ASSIGNMENT: To complete the exercise, repeat every record exactly as it stands.

(Data extracted from a collection)
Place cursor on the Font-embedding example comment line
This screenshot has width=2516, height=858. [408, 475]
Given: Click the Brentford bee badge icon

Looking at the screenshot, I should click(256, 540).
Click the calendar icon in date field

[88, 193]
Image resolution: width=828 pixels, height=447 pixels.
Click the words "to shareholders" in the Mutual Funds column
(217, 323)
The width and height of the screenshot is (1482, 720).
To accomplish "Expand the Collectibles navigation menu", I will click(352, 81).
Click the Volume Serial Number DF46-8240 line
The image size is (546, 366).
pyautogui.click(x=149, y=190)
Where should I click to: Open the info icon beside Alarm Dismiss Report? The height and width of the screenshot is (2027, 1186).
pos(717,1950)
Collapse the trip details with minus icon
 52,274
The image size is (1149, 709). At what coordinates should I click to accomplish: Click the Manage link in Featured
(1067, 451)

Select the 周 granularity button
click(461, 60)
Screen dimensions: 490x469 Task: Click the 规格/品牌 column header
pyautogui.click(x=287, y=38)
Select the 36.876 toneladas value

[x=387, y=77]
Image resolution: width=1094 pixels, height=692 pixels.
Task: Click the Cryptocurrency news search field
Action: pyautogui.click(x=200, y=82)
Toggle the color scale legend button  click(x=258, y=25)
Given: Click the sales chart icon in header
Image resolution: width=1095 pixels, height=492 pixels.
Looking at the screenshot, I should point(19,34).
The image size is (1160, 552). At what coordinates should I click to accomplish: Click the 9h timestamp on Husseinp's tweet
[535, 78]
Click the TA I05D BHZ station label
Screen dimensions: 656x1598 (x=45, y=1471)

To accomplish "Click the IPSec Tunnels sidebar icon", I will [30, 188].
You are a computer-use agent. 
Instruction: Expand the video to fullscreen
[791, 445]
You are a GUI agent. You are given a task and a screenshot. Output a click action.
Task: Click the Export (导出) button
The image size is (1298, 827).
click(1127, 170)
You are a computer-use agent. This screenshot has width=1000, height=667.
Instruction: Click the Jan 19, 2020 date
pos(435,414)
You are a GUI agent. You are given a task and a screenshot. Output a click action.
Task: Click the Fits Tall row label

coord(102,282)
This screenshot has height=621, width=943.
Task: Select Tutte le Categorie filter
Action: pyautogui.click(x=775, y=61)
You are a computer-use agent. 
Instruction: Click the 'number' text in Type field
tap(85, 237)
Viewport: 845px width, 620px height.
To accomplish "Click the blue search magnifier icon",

EXPECTED ANSWER:
Place cursor on the Font-embedding example comment line
This screenshot has width=2516, height=858. [408, 475]
Given: Click the Brentford bee badge icon

Looking at the screenshot, I should click(256, 540).
Click the calendar icon in date field

[88, 193]
Image resolution: width=828 pixels, height=447 pixels.
Click the words "to shareholders" in the Mutual Funds column
(217, 323)
The width and height of the screenshot is (1482, 720).
To accomplish "Expand the Collectibles navigation menu", I will click(352, 81).
Click the Volume Serial Number DF46-8240 line
The image size is (546, 366).
pyautogui.click(x=149, y=190)
Where should I click to: Open the info icon beside Alarm Dismiss Report? The height and width of the screenshot is (2027, 1186).
pos(717,1950)
Collapse the trip details with minus icon
 52,274
The image size is (1149, 709). At what coordinates should I click to accomplish: Click the Manage link in Featured
(1067, 451)

Select the 周 granularity button
click(461, 60)
Screen dimensions: 490x469 Task: Click the 规格/品牌 column header
pyautogui.click(x=287, y=38)
Select the 36.876 toneladas value

[x=387, y=77]
Image resolution: width=1094 pixels, height=692 pixels.
Task: Click the Cryptocurrency news search field
Action: pyautogui.click(x=200, y=82)
Toggle the color scale legend button  click(x=258, y=25)
Given: Click the sales chart icon in header
Image resolution: width=1095 pixels, height=492 pixels.
Looking at the screenshot, I should point(19,34).
The image size is (1160, 552). At what coordinates should I click to accomplish: Click the 9h timestamp on Husseinp's tweet
[535, 78]
Click the TA I05D BHZ station label
Screen dimensions: 656x1598 (x=45, y=1471)

To accomplish "Click the IPSec Tunnels sidebar icon", I will [30, 188].
You are a computer-use agent. 
Instruction: Expand the video to fullscreen
[791, 445]
You are a GUI agent. You are given a task and a screenshot. Output a click action.
Task: Click the Export (导出) button
The image size is (1298, 827).
click(1127, 170)
You are a computer-use agent. This screenshot has width=1000, height=667.
Instruction: Click the Jan 19, 2020 date
pos(435,414)
You are a GUI agent. You are given a task and a screenshot. Output a click action.
Task: Click the Fits Tall row label

coord(102,282)
This screenshot has height=621, width=943.
Task: Select Tutte le Categorie filter
Action: pyautogui.click(x=775, y=61)
You are a computer-use agent. 
Instruction: Click the 'number' text in Type field
tap(85, 237)
Viewport: 845px width, 620px height.
To accomplish "Click the blue search magnifier icon",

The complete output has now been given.